BEGIN Material for this task
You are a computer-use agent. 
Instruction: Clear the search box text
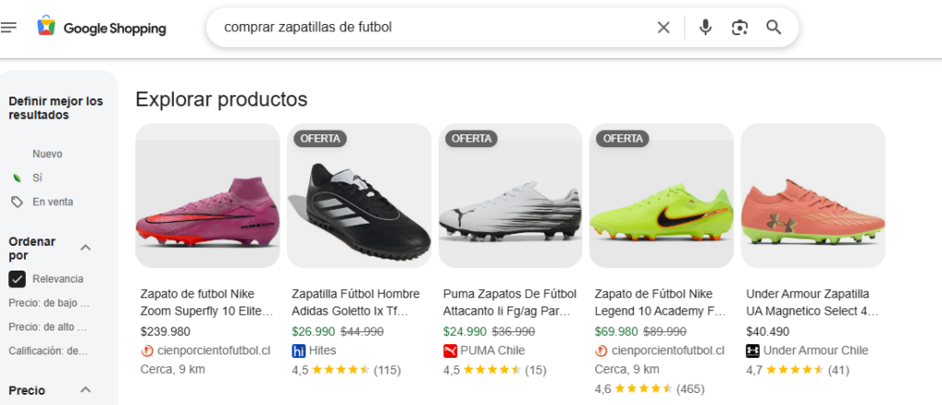663,28
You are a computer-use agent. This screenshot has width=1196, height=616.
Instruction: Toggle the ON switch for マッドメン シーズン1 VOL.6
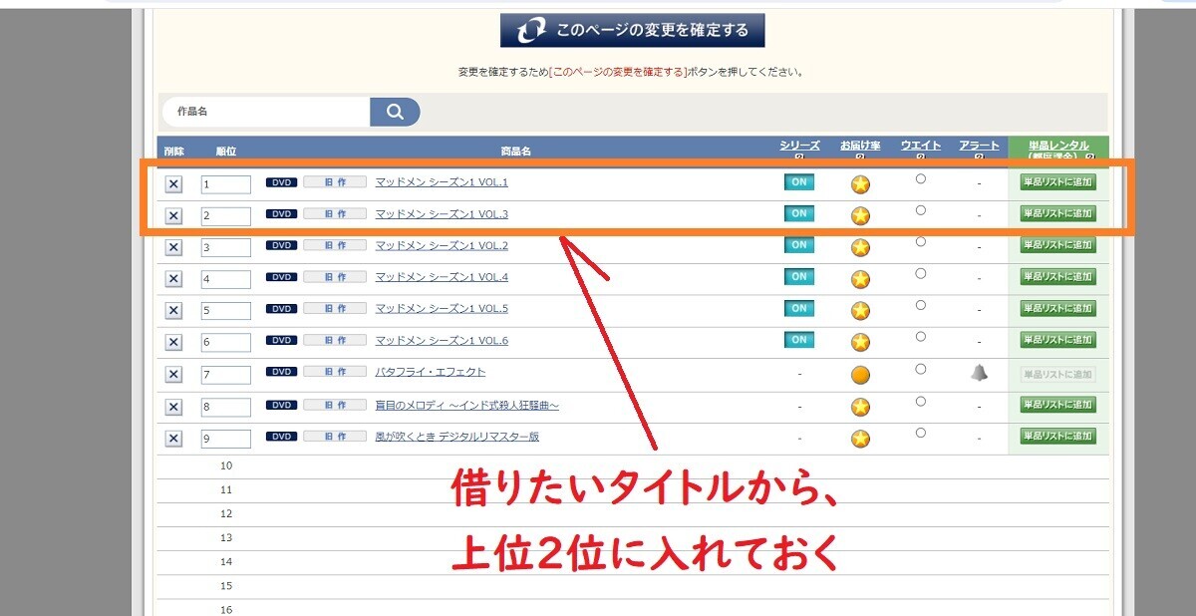pyautogui.click(x=797, y=340)
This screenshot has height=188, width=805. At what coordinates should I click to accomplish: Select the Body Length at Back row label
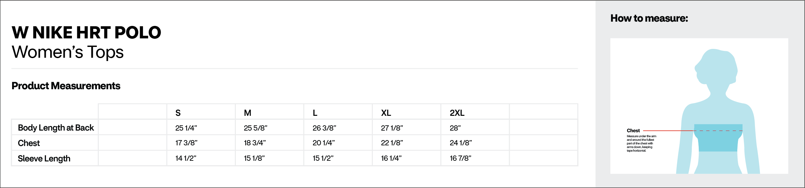56,128
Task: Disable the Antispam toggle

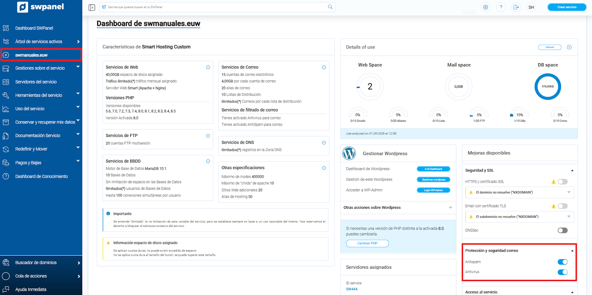Action: click(x=562, y=262)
END Material for this task
Pick from the records each line that contains the word "agent" and show it.

You are a computer-use agent. 
You are a computer-use agent. This screenshot has width=1196, height=616.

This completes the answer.